EXERCISE AIM: Look through the lines below for the word "will", and copy every line that has it.

[[ STORED DATA open ]]

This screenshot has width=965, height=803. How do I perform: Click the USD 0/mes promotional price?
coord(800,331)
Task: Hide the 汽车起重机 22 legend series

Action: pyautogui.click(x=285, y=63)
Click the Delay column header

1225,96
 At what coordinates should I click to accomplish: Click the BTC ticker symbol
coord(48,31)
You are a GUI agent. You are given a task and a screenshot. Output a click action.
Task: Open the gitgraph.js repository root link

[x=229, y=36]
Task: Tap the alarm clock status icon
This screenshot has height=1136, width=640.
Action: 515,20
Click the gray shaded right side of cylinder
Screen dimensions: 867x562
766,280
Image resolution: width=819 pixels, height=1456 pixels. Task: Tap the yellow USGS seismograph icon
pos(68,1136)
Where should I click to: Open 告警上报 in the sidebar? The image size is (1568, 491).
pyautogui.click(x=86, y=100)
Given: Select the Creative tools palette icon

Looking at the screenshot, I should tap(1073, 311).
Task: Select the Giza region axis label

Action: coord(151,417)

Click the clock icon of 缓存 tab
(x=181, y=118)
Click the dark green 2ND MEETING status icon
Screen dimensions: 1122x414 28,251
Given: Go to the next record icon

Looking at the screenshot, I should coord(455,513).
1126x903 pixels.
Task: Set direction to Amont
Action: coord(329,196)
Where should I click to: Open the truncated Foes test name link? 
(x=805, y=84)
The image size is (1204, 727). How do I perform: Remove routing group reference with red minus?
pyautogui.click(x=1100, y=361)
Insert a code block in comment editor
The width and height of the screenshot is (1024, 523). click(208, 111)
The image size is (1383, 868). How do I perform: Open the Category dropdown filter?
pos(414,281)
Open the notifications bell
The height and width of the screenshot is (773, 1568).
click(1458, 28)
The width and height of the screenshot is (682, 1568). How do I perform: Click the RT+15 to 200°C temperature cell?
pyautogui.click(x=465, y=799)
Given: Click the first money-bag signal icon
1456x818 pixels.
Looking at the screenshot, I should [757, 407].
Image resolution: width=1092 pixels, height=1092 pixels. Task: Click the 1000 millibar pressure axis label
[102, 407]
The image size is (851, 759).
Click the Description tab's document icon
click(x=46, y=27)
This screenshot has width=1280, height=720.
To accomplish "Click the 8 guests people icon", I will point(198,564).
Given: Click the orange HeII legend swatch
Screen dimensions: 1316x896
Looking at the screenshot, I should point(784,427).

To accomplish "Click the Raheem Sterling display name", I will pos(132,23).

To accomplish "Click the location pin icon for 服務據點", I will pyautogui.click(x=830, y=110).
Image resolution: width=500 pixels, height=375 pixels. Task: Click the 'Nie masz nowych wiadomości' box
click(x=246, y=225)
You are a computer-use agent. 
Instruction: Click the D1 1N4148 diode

[[ STORED DATA closed ]]

YOUR RESPONSE:
To accomplish "Click the 8 guests people icon", I will point(198,564).
To accomplish "Click the Raheem Sterling display name", I will pos(132,23).
To accomplish "Click the location pin icon for 服務據點", I will pyautogui.click(x=830, y=110).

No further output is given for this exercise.